Он дал ему мятную жвачку – последнее, что у него осталось и что сумел сохранить, несмотря ни на что: ни на тщательные проверки, ни на дошлых, пронырливых пангинов, ни на регулярные банные дни, когда всех скопом загоняли в большой бетонный ящик и поливали холодной водой, и называлось это «санитарной обработкой рабочей силы».
Негр не умел читать, но мог показать записку петралонам, и потому был опасен как свидетель. Почему Пайс доверял негру, Он не знал. Известно ли что-нибудь Сципиону о записке, станет ясно только после ужина, когда пальцеходящие пангины будут перестегивать ошейники, а стопоходящие петралоны появятся перед столовой, чтобы выбрать себе очередную жертву – как они делали всегда, как они сделают сегодня. И это был единственный шанс, но вполне реальный, и они с Пайсом вычислили его.
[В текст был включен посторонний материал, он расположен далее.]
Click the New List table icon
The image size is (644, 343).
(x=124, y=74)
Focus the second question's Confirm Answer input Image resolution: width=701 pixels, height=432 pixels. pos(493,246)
Он сунул негру кусок липкой резины с крошками приставшего табака. И негр обрадовался, растянул толстые, влажные губы и сразу прямо с бумагой запихал жвачку в рот, втянув впалые щеки, и глаза у него с мраморными в прожилку белками блаженно сощурились, затуманились. Потом он воровато оглянулся по сторонам и, припадая на левую ногу, поспешил по коридору, придерживаясь одной рукой за цепь, а другой ловко подхватывая с пола специальной щеткой невидимый мусор. Завод был образцово-показательным и стерильным, как операционная салфетка.